The Commodity Futures Trading Commission proposed rules on Wednesday that would force hedge funds and other firms that trade the opaque products to bolster their capital cushion, the latest effort by regulators to curb risky behavior that fed the financial crisis.

The commission also issued a long-awaited clarification about what types of derivatives contracts will face new regulations.

The new capital rules are largely aimed at some 200 swap dealers — brokerage firms, large energy trading shops and Wall Street affiliates that arrange the deals. The commission’s plan also would apply to hedge funds and other companies that have huge positions in swaps, the derivative contracts tied to the value of commodities, interest rates or mortgage securities.

Gary Gensler, the commission’s chairman, said the capital rules would “help protect” companies and other market participants. But he also questioned the rigor of the requirements, saying at the commission’s public meeting on Wednesday that “my worry” is that the proposal is too lenient on the industry.

That concern was echoed on Wednesday by advocates of financial reform.

Despite the controversy, the agency’s commissioners voted 4 to 1 in favor of advancing the proposal to a 60-day public comment period. They are expected to vote on a final version of the rules by the fall.

Scott D. O’Malia, one of the agency’s two Republican commissioners, voted against the plan. Some Republicans lawmakers, meanwhile, have introduced measures in Congress to delay or derail the capital requirements and other commission rules.

The proposed rules come out of the Dodd-Frank Act, the financial regulatory law enacted last year. The law mandated an overhaul of swaps trading, an unregulated industry that was at the center of the crisis. The commission over the last year has proposed dozens of new derivatives regulations, including a plan that would require many swap contracts to be traded on regulated exchanges.

But for months, the commission declined to outline which varieties of swaps would be subject to the new rules, much to the consternation of market players who sought clarity on the scope of the overhaul. On Wednesday, the commission said its definition would cover most known swaps while exempting insurance products and consumer transactions, like contracts to buy home heating oil.

The agency unveiled the definition jointly with the Securities and Exchange Commission, which shares oversight of the swaps market. The S.E.C. on Wednesday voted unanimously to propose the definition.

The commodity commission’s separate proposal to build capital cushions in the derivatives industry could help prevent a repeat of the 2008 financial collapse, regulators say.
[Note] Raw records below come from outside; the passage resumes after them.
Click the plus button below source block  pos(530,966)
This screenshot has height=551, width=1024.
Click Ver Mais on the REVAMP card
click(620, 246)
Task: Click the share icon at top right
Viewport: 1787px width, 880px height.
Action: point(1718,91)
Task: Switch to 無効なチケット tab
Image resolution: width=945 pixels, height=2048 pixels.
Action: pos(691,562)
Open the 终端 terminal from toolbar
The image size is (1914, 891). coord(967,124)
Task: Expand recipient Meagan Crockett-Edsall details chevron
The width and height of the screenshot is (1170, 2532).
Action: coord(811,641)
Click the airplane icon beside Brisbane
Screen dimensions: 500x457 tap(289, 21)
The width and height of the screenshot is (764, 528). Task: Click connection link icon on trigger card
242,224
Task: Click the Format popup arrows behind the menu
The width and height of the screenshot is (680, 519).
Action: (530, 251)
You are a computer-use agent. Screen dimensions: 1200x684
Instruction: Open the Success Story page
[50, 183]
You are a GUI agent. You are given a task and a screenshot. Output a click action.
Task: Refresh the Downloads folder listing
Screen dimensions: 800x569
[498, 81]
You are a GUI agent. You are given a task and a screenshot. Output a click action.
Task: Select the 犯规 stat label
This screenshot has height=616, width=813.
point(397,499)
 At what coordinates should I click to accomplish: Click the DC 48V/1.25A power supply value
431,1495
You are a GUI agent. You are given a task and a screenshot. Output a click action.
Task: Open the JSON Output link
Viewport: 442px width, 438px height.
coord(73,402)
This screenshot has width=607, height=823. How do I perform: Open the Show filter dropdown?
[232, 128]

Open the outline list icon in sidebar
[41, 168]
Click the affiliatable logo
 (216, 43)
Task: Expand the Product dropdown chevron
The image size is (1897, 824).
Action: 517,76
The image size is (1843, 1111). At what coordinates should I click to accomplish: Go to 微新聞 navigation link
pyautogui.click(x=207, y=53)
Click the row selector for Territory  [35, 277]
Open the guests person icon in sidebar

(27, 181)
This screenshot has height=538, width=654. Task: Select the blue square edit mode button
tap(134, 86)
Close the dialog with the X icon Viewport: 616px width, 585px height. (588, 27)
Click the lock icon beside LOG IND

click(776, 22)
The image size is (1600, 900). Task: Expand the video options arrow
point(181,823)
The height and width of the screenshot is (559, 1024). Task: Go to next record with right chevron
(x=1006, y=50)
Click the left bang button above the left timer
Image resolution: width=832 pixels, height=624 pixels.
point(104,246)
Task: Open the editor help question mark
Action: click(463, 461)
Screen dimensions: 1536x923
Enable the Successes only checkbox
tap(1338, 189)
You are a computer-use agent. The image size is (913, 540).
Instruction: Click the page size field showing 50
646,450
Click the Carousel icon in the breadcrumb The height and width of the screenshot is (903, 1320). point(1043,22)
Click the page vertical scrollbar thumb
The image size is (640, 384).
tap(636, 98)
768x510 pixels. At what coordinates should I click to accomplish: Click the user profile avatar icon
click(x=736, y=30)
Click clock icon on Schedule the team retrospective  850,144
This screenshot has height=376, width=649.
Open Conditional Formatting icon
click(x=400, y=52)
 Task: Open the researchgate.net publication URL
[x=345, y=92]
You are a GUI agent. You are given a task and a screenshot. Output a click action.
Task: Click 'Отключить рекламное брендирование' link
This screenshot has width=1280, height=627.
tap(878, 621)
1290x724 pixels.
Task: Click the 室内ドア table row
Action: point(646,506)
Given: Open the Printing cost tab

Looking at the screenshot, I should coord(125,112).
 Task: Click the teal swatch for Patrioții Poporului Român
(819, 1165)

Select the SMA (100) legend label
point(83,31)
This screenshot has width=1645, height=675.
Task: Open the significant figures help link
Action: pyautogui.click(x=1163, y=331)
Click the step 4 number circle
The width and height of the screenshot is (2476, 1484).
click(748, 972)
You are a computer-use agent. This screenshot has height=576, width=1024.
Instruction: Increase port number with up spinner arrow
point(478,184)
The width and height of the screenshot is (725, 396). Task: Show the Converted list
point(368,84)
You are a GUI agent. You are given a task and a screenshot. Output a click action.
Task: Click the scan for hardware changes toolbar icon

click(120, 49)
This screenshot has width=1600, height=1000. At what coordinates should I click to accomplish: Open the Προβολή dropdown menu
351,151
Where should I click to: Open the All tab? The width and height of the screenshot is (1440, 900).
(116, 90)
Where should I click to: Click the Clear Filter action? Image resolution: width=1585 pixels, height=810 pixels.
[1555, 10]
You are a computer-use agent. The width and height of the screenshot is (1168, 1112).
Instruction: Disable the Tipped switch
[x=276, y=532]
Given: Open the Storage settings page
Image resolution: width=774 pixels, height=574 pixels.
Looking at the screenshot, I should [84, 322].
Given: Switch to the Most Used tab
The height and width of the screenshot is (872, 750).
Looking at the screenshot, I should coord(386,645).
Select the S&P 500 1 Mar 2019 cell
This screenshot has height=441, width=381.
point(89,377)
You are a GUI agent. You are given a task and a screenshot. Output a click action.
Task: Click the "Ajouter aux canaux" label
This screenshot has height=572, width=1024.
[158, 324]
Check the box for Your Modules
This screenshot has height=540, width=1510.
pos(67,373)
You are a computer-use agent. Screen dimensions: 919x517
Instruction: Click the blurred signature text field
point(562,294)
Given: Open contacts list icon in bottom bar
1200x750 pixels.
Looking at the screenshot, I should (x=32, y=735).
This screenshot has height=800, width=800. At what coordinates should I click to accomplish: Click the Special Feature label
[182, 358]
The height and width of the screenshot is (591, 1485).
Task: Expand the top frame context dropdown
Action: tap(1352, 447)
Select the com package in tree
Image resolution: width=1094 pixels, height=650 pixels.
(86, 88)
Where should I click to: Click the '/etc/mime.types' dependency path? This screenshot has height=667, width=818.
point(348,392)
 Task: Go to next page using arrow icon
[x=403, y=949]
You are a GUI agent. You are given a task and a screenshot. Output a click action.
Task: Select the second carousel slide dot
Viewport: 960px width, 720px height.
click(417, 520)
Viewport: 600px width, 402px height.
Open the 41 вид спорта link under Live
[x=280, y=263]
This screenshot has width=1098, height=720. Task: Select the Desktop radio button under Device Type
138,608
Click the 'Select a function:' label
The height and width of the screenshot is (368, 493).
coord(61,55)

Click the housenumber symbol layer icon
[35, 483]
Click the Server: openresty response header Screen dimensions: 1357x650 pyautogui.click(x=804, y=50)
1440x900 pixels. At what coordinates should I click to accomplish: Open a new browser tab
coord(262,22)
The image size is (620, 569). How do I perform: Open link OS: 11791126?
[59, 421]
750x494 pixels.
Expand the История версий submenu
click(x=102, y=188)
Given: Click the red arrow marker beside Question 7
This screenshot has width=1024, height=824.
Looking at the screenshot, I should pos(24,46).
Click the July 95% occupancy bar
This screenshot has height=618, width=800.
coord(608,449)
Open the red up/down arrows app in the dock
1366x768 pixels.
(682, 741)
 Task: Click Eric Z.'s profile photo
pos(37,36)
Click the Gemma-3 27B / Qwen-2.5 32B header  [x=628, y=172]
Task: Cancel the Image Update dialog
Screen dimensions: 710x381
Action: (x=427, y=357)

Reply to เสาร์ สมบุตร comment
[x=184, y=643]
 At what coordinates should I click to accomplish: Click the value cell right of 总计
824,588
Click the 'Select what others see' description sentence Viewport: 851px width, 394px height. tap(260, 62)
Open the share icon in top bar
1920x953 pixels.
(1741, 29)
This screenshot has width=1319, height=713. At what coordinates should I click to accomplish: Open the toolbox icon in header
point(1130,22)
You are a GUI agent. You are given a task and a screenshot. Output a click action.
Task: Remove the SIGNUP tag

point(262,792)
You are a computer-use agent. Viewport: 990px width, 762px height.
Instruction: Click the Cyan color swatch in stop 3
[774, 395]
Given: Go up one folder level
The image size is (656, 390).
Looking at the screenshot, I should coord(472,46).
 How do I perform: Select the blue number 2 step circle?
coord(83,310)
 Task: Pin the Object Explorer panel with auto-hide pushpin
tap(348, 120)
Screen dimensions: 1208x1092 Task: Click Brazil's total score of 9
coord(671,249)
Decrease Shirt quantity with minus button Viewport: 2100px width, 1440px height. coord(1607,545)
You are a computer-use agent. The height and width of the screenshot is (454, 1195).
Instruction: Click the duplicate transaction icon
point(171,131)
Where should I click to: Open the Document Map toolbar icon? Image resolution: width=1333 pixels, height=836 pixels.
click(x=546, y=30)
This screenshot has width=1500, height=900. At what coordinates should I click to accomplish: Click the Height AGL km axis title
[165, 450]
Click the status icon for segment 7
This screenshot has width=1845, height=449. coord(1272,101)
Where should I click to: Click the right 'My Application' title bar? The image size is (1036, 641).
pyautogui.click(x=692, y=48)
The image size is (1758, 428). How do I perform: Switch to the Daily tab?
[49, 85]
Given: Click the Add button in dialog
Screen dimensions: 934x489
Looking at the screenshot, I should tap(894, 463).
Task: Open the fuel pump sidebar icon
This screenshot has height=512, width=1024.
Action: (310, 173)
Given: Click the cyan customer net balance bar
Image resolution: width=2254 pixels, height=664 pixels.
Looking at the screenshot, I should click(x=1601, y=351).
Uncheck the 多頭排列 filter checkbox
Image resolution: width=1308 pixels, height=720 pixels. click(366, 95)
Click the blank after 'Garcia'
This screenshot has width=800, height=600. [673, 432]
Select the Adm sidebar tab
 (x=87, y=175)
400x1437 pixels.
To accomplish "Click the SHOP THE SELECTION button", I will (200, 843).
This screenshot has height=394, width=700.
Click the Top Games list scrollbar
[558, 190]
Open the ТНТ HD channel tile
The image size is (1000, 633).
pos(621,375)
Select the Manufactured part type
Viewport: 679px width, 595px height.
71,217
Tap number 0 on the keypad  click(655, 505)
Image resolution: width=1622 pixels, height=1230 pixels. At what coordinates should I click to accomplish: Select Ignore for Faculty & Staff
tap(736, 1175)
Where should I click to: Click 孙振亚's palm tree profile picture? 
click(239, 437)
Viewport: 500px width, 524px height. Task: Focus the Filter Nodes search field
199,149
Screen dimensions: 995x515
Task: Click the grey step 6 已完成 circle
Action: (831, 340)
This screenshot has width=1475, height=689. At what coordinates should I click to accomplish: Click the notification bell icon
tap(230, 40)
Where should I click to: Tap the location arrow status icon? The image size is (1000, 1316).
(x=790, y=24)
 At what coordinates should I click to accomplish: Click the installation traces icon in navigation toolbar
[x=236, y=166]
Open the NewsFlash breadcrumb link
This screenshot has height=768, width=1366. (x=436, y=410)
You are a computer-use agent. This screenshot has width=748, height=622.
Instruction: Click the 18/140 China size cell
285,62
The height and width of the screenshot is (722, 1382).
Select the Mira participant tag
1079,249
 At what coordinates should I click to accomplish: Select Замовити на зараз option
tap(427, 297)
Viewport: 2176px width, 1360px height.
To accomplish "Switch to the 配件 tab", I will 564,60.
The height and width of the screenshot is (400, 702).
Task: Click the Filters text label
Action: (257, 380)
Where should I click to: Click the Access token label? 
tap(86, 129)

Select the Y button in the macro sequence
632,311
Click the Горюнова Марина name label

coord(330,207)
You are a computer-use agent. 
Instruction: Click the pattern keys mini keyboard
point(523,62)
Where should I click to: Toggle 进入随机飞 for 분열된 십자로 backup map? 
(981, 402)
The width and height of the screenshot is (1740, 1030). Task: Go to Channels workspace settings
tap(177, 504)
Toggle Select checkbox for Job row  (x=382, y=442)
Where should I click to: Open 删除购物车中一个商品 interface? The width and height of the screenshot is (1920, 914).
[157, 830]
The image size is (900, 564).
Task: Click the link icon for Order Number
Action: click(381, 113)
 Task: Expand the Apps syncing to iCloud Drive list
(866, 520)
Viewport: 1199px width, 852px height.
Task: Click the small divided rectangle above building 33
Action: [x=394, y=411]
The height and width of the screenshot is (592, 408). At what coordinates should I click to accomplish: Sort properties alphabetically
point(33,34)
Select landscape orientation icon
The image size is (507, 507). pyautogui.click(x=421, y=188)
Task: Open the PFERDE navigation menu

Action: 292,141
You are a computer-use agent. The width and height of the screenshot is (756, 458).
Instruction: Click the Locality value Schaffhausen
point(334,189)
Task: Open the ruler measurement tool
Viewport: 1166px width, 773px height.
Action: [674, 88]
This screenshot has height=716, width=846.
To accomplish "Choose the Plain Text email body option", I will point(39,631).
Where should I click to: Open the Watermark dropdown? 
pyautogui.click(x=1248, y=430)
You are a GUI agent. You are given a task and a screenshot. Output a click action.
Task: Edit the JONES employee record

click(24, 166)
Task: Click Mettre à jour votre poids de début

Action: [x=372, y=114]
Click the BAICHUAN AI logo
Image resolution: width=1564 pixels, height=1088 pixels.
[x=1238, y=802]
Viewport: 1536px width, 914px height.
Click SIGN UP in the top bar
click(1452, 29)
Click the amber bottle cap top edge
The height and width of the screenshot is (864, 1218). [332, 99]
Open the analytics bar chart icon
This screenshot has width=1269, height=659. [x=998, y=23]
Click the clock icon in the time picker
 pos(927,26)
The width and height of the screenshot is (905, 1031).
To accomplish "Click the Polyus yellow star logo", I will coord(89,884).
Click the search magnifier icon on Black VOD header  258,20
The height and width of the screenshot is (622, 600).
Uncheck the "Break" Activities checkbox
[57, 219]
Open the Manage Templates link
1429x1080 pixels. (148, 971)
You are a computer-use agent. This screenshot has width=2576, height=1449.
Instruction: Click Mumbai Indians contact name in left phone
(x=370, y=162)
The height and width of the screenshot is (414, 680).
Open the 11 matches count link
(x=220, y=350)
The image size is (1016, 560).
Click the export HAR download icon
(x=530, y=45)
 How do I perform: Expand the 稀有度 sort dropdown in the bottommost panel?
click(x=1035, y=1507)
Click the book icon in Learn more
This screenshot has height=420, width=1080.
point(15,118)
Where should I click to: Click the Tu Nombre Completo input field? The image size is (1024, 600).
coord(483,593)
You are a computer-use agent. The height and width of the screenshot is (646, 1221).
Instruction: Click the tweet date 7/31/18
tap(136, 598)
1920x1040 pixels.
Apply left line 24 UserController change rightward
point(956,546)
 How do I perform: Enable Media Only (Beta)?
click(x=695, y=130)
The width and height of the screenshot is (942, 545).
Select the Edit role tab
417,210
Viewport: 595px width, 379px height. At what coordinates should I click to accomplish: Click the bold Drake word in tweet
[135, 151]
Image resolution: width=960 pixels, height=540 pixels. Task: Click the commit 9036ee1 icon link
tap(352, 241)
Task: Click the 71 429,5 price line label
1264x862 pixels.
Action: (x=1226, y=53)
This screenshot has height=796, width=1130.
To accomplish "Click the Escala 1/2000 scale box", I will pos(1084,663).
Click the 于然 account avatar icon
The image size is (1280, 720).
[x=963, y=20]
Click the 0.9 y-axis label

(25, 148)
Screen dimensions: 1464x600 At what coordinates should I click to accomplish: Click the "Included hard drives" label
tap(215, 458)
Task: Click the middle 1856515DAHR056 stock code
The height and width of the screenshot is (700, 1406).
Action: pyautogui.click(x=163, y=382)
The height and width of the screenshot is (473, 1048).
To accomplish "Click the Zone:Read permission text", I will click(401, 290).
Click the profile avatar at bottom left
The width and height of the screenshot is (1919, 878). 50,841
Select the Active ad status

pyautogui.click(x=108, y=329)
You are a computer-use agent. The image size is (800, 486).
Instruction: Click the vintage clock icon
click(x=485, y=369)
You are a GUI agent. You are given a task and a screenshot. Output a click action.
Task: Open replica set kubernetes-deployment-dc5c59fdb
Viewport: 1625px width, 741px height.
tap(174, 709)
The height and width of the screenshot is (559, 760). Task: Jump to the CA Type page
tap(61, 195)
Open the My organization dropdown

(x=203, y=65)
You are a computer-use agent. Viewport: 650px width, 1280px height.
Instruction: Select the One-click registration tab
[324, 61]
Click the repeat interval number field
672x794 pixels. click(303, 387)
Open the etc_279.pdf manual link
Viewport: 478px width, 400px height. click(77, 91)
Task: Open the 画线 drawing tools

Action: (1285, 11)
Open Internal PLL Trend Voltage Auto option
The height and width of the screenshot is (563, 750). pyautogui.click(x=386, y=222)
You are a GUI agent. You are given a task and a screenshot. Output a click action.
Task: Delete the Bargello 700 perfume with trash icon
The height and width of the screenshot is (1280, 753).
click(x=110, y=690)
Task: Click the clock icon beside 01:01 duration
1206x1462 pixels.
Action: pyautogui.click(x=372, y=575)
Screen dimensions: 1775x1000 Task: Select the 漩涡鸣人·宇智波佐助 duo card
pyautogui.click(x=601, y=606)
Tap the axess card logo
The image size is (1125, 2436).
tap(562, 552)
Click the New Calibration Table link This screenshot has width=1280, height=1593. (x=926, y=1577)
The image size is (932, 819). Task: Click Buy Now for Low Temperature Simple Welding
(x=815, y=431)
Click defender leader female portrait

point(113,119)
In the lead-up to the crisis, investors bought billions of dollars’ worth of credit-default swaps as insurance on risky mortgage-backed securities. When the underlying mortgages soured, the American International Group and other companies that sold the swaps lacked the capital to honor their agreements.

Under the commission’s new plan, those firms would have to put aside enough cash to cover unforeseen calamities. Regulators, until recently, had little authority to set any rules for this risky market.

Still, there is no guarantee that enhanced capital levels would avert future disasters. And there is no magic capital number that regulators see as a cure-all; different firms will use different sorts of capital to satisfy the requirements.

Swap dealers and major trading firms that are already registered with the commission as futures brokers would have to hold at least $20 million in so-called adjusted net capital. Another set of firms would have to keep “tangible net equity” equal to $20 million. This standard would allow energy firms, for example, to count oil in the ground as part of their calculation.

Some argue that the requirement is too permissive.

“That insufficiently reduces risk,” said Dennis Kelleher, president of Better Markets. “Instead, the agency should consider a higher standard, such as liquid assets, to prevent another A.I.G. from happening again.”

The commission on Wednesday also voted to reopen or extend for 30 days the public comment period on its earlier rule proposals. The agency plans to complete most Dodd-Frank rules by the fall.